After my last prayer in the office at around 6pm, I pass through the Parliament bar for a little chit-chat with colleagues over a bottle of soda. I then go home where I must eat dinner prepared and served by my wife at 8pm. This has been the case since we got married.

I usually take vegetables and meat for dinner. I don’t eat lunch, unless I have a lunch appointment. I only take fruits and a bottle of Fanta Orange during the day. I never take tea or carbohydrates after four since I am watching my weight.

There is this perception, especially among social media users, that Adan Duale is one of the most-hated politicians in Kenya. What is your take on this?

Fifty per cent of those who dislike me are from the other side of the political divide, which is very clear even in the social media. These are people who are obsessed with the likes of Jakoyo Midiwo and Milly Odhiambo, so they don’t really bother me.

 A few days ago, a young man actually posted on Facebook that he would like to be like me when he grows up. Prominent lawyers in the country always ask if I am a student of law due to my grasp of matters law. Kenya is divided almost across the middle. Just like Mheshimiwa Raila is loved and hated by many, so is Duale.
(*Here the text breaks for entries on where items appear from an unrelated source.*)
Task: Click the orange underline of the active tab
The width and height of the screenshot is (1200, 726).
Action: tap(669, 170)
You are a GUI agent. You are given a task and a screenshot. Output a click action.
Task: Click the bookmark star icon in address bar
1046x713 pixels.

What is your relationship with the President?

You know the President has never changed his telephone number since joining politics. And he personally picks when I call. Sometimes I get the President’s missed calls, particularly when I am in prayer or in Parliament. I usually call him back.
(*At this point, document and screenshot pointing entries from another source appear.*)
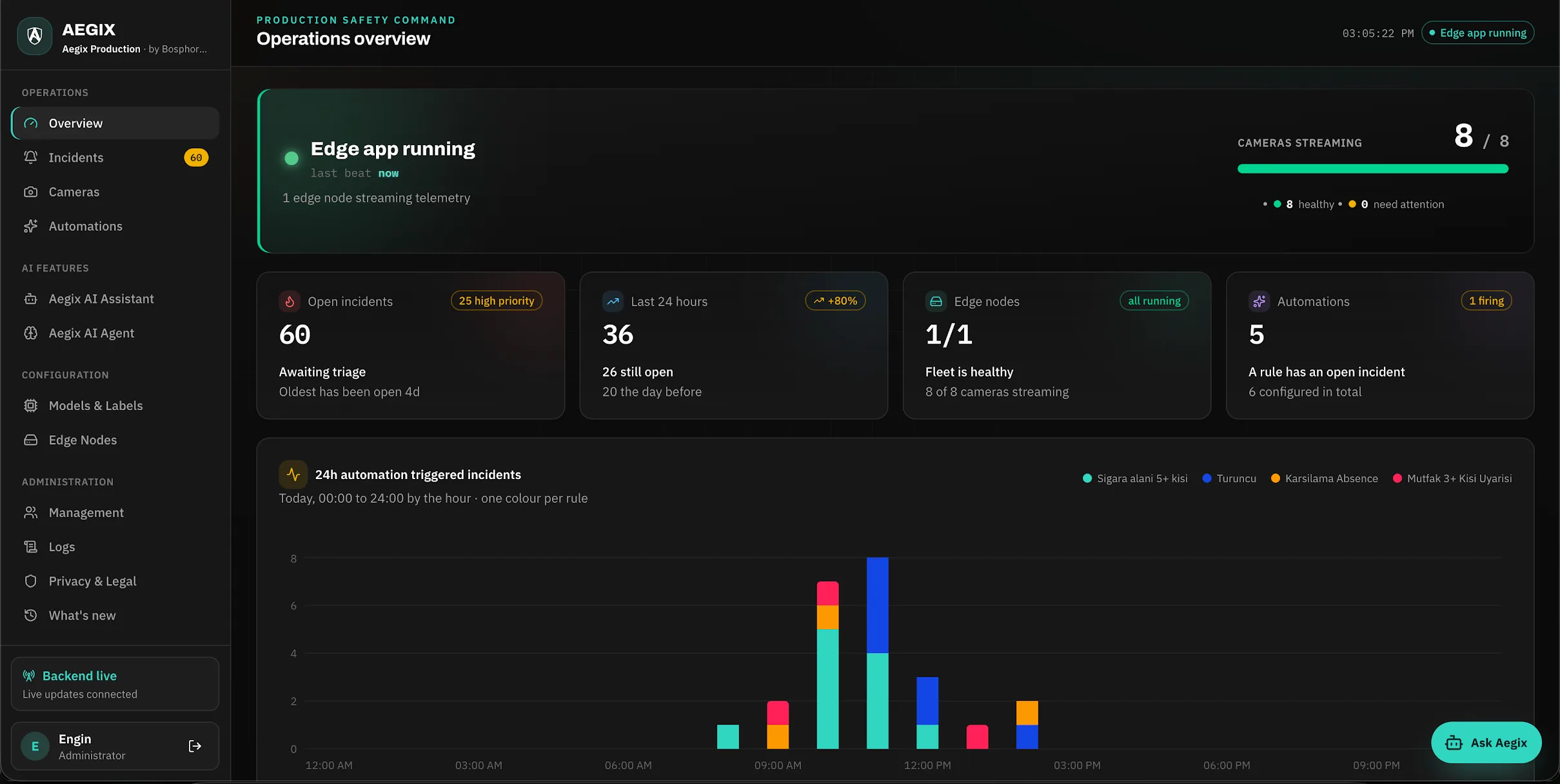
Task: Open Aegix AI Assistant in sidebar
Action: (115, 299)
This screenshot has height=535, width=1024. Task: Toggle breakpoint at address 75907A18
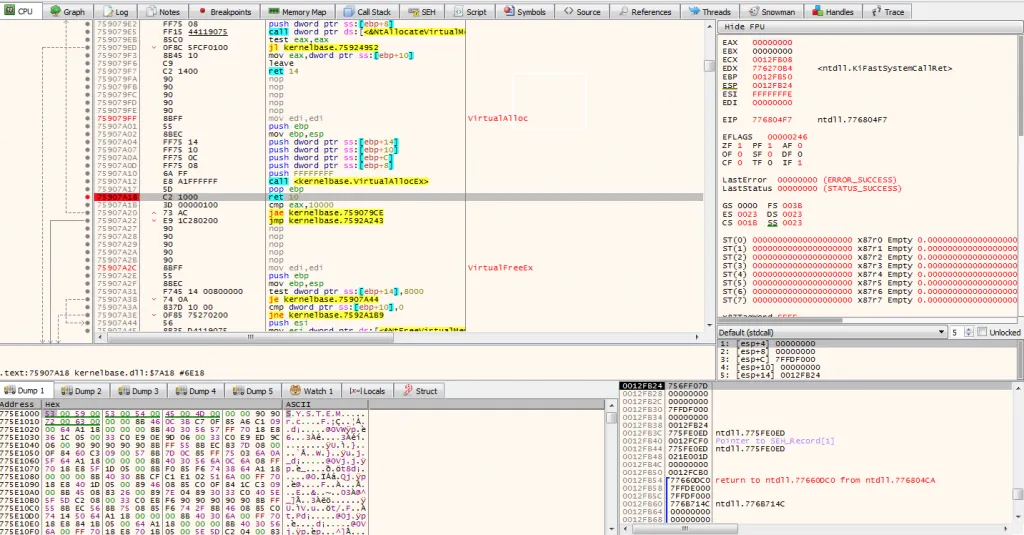coord(89,198)
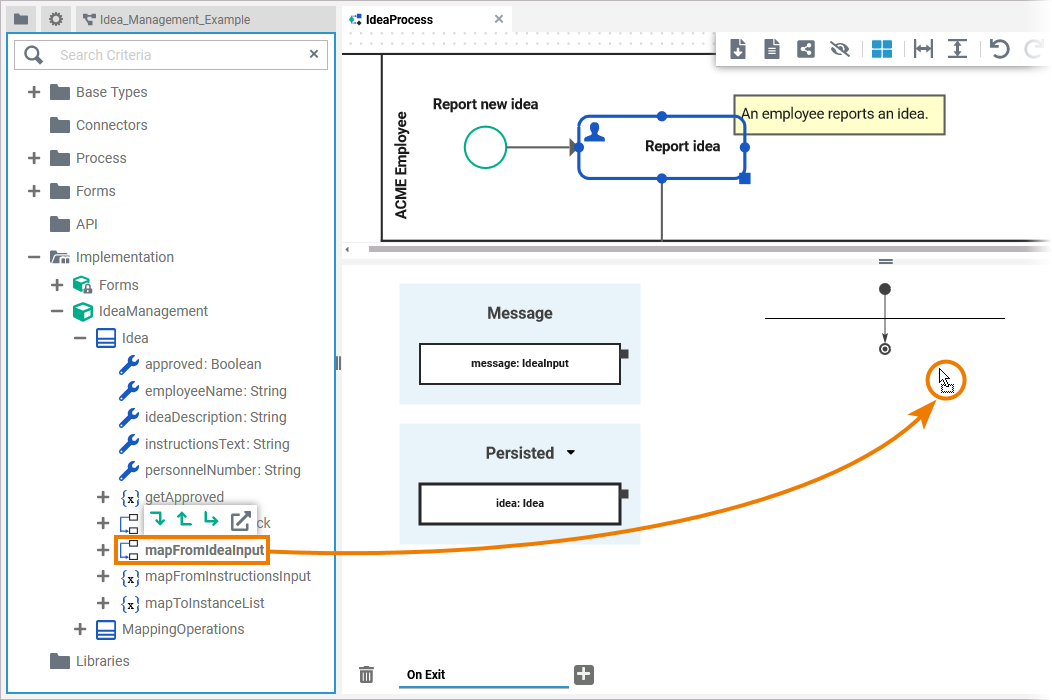Click the download file icon in toolbar
This screenshot has width=1052, height=700.
tap(738, 49)

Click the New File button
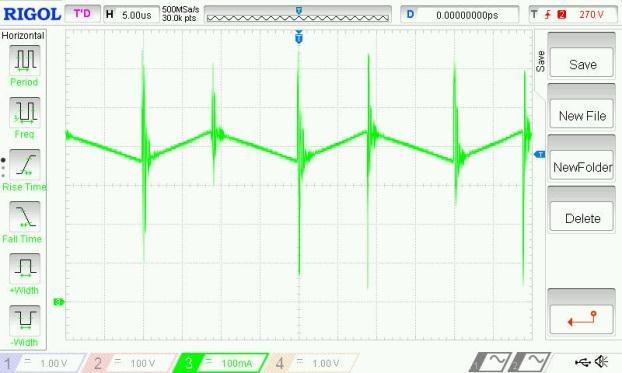pyautogui.click(x=582, y=115)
Can you imagine getting a missed call from the President? Of course after that I’ll have to make haste and meet him in his office to discuss what prompted the call.

The problem is that I am yet to get used to calling him Mr President. I think one of these days he is going to take me to me task over this (laughs).

For instance, I recently made a serious slip-up and had to apologise profusely, even though he, and the Deputy President, laughed it off. I was talking to the two, and found myself saying: ‘you know you guys...’ It’s the Deputy President who noted the gaffe. I was like, ‘I am very sorry, your excellencies’. I like these two guys so much that I will quit politics when they retire.